Offering the Russian president a face-saving compromise will only enable future aggression.
The expression off-ramp has a pleasing physicality, evoking a thing that can be constructed out of concrete and steel. But at the moment, anyone talking about an off-ramp in Ukraine—and many people are doing so, in governments, on radio stations, in a million private arguments—is using the term metaphorically, referring to a deal that could persuade Vladimir Putin to halt his invasion. Some believe that such an off-ramp could easily be built if only diplomats were willing to make the effort, or if only the White House weren’t so bellicose. It’s a nice idea. Unfortunately, the assumptions that underlie that belief are wrong.

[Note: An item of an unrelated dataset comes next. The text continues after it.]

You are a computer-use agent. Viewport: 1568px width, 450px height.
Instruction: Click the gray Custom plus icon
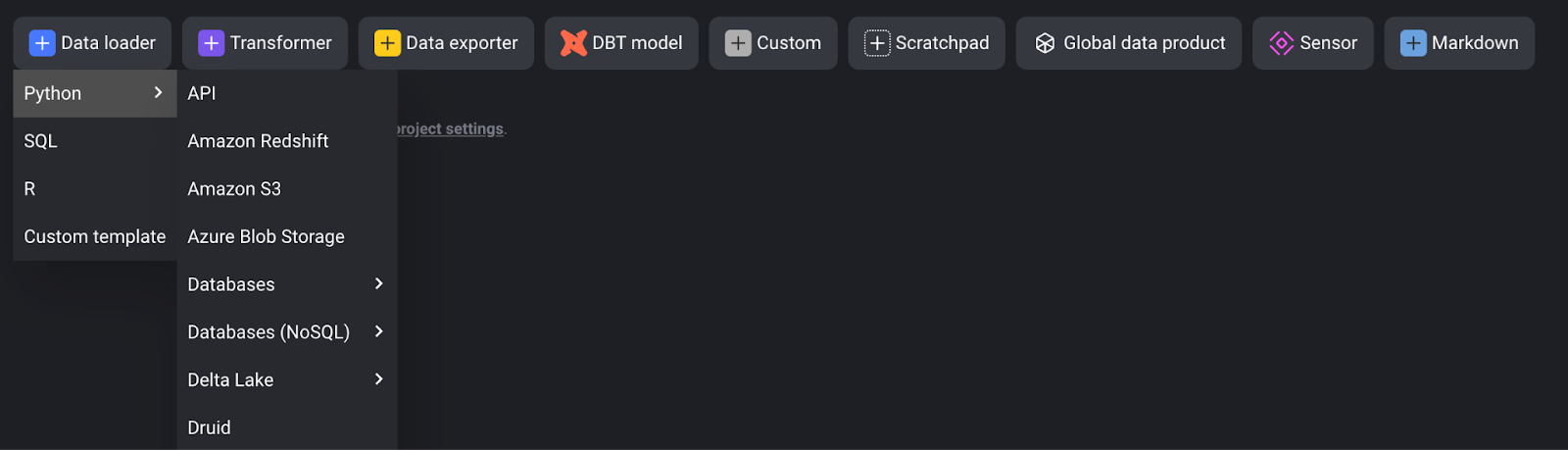(738, 43)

The first assumption is that Russia’s president wants to end the war, that he needs an off-ramp, and that he is actually searching for a way to save face and to avoid, in French President Emmanuel Macron’s words, further “humiliation.” It is true that Putin’s army has performed badly, that Russian troops unexpectedly retreated from northern Ukraine, and that they have, at least temporarily, given up the idea of destroying the Ukrainian state. They suffered far greater casualties than anyone expected, lost impressive quantities of equipment, and demonstrated more logistical incompetence than most experts thought possible. But they have now regrouped in eastern and southern Ukraine, where their goals remain audacious: They seek to wear down Ukrainian troops, wear out Ukraine’s international partners, and exhaust the Ukrainian economy, which may already have contracted by as much as half.